■ **PROBLEM**
Copy out the listing between the lines holding "How do I perform: Open the 设置 menu?" and "I will pos(65,32).", inclusive, with nothing changed.

Entries for finding text and elements
>> START

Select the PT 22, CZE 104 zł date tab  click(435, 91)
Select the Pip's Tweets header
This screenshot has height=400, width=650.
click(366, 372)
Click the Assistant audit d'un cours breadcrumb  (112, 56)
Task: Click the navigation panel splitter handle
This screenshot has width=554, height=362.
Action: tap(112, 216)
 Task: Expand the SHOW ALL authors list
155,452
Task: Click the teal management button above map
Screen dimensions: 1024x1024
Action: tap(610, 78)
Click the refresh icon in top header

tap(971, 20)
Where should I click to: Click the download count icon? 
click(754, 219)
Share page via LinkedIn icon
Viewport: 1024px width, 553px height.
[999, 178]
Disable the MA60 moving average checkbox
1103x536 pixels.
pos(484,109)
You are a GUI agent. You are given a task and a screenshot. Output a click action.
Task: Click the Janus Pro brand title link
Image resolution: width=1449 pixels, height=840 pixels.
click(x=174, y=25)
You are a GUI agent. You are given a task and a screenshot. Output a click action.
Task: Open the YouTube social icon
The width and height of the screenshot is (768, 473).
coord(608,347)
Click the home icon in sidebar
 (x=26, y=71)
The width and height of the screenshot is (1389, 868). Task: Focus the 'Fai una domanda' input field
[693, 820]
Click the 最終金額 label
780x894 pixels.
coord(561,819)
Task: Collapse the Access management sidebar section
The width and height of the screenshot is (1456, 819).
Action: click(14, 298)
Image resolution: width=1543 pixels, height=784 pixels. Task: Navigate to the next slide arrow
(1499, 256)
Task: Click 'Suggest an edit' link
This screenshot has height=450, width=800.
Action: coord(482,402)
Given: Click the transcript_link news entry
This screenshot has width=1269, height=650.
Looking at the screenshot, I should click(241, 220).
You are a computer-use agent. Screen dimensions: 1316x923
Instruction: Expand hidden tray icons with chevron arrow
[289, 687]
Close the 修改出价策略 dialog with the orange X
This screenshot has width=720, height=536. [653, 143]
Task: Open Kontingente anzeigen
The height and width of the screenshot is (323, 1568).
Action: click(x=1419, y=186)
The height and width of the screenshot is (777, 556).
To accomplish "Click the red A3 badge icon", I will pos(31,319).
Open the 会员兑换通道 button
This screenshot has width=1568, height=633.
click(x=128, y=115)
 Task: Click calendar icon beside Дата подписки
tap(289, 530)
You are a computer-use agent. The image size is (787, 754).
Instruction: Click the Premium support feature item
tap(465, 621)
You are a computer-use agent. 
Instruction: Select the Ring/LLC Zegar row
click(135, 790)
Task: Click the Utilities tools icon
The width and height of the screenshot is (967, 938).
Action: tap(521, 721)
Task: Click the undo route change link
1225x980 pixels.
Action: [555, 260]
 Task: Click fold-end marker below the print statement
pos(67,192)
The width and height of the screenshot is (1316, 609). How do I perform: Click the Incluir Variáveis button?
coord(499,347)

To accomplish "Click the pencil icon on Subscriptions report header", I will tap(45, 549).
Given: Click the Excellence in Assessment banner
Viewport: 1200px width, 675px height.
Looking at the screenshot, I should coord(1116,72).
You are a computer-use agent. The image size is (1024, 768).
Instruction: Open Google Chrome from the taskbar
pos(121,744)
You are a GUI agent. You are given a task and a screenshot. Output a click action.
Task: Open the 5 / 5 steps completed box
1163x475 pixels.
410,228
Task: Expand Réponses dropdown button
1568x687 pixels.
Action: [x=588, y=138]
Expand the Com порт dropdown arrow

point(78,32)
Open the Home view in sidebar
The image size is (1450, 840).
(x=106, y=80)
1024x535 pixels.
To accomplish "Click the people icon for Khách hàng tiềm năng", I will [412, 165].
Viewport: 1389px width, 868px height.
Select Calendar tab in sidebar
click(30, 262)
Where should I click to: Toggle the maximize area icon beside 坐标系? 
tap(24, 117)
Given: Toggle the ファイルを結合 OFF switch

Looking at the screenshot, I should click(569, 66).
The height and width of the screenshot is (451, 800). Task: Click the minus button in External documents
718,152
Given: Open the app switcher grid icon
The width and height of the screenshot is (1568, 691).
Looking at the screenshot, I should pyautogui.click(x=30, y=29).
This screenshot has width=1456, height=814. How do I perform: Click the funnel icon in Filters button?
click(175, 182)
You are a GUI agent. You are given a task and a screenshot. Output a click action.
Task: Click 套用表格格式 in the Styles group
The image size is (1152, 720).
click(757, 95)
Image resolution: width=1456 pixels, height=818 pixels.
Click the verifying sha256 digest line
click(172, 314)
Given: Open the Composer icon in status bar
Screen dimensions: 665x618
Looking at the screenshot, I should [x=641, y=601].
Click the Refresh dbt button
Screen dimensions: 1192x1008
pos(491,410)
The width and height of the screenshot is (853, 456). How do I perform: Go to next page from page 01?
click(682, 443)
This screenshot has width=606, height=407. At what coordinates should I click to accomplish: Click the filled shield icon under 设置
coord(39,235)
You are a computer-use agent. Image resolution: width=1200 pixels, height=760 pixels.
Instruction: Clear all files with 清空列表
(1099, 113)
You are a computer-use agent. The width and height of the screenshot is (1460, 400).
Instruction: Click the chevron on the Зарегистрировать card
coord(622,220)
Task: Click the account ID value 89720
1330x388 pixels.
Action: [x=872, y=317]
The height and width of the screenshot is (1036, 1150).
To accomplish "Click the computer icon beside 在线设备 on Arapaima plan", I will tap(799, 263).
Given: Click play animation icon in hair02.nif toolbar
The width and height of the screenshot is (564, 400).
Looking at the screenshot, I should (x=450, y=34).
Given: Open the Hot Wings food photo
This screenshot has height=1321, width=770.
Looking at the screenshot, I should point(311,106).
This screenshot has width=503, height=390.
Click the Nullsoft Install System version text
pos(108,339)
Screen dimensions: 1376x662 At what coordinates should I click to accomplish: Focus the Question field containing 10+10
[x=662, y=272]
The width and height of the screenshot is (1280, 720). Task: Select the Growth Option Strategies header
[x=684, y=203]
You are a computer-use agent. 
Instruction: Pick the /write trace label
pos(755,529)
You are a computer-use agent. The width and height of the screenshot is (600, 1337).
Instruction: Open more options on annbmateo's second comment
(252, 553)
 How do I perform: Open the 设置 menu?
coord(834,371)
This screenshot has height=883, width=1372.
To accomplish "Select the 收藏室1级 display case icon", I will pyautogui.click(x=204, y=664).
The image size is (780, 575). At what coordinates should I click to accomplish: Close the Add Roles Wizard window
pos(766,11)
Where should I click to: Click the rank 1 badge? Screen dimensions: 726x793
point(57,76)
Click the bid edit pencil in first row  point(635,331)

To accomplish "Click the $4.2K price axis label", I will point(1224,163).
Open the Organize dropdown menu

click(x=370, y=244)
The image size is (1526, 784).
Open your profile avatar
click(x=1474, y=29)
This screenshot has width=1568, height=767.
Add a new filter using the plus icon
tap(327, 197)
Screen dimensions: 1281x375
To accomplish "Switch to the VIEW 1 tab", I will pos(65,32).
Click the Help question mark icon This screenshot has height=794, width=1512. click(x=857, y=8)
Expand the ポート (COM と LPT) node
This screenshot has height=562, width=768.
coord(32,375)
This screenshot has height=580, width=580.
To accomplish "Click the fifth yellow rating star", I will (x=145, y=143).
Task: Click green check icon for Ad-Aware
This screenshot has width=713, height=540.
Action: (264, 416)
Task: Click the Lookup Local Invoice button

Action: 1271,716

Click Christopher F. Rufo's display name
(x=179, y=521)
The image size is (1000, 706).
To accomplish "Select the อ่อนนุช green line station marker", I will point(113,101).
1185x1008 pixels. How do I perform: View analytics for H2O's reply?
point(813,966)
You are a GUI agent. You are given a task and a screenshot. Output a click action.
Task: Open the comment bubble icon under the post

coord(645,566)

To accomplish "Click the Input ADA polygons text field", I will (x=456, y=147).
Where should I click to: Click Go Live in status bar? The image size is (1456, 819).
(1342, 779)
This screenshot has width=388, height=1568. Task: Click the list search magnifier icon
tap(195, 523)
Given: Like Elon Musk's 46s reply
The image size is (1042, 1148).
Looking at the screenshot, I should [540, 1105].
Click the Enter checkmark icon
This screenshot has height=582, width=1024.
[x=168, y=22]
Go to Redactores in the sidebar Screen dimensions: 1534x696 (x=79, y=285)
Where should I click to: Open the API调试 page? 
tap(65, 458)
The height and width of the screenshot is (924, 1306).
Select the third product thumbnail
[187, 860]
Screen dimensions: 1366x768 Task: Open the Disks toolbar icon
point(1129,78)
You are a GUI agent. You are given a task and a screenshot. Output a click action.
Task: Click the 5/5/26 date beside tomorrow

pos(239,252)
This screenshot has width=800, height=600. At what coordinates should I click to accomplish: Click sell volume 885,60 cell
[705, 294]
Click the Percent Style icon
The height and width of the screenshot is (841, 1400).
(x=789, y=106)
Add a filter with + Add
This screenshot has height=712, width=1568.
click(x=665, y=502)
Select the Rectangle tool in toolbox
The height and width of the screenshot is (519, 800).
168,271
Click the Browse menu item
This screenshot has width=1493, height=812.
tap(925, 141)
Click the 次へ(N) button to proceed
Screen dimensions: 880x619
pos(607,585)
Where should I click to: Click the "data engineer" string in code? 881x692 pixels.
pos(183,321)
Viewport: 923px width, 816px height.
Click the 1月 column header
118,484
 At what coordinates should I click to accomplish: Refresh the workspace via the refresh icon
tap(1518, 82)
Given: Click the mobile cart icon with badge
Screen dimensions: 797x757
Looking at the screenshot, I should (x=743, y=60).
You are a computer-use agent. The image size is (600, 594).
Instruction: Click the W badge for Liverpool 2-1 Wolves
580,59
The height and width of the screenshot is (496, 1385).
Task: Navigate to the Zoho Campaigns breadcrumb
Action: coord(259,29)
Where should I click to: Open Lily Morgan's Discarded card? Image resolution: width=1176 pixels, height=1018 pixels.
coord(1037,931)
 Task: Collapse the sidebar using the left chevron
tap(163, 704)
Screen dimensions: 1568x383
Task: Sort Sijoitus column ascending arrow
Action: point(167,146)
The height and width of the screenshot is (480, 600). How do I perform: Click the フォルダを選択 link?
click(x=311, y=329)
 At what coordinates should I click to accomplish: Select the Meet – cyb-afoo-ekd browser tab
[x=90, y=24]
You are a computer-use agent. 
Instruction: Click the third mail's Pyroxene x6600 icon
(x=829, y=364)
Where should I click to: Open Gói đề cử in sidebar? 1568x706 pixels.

>> END

■ **RESULT**
 How do I perform: Open the 设置 menu?
coord(834,371)
This screenshot has height=883, width=1372.
To accomplish "Select the 收藏室1级 display case icon", I will pyautogui.click(x=204, y=664).
The image size is (780, 575). At what coordinates should I click to accomplish: Close the Add Roles Wizard window
pos(766,11)
Where should I click to: Click the rank 1 badge? Screen dimensions: 726x793
point(57,76)
Click the bid edit pencil in first row  point(635,331)

To accomplish "Click the $4.2K price axis label", I will point(1224,163).
Open the Organize dropdown menu

click(x=370, y=244)
The image size is (1526, 784).
Open your profile avatar
click(x=1474, y=29)
This screenshot has width=1568, height=767.
Add a new filter using the plus icon
tap(327, 197)
Screen dimensions: 1281x375
To accomplish "Switch to the VIEW 1 tab", I will pos(65,32).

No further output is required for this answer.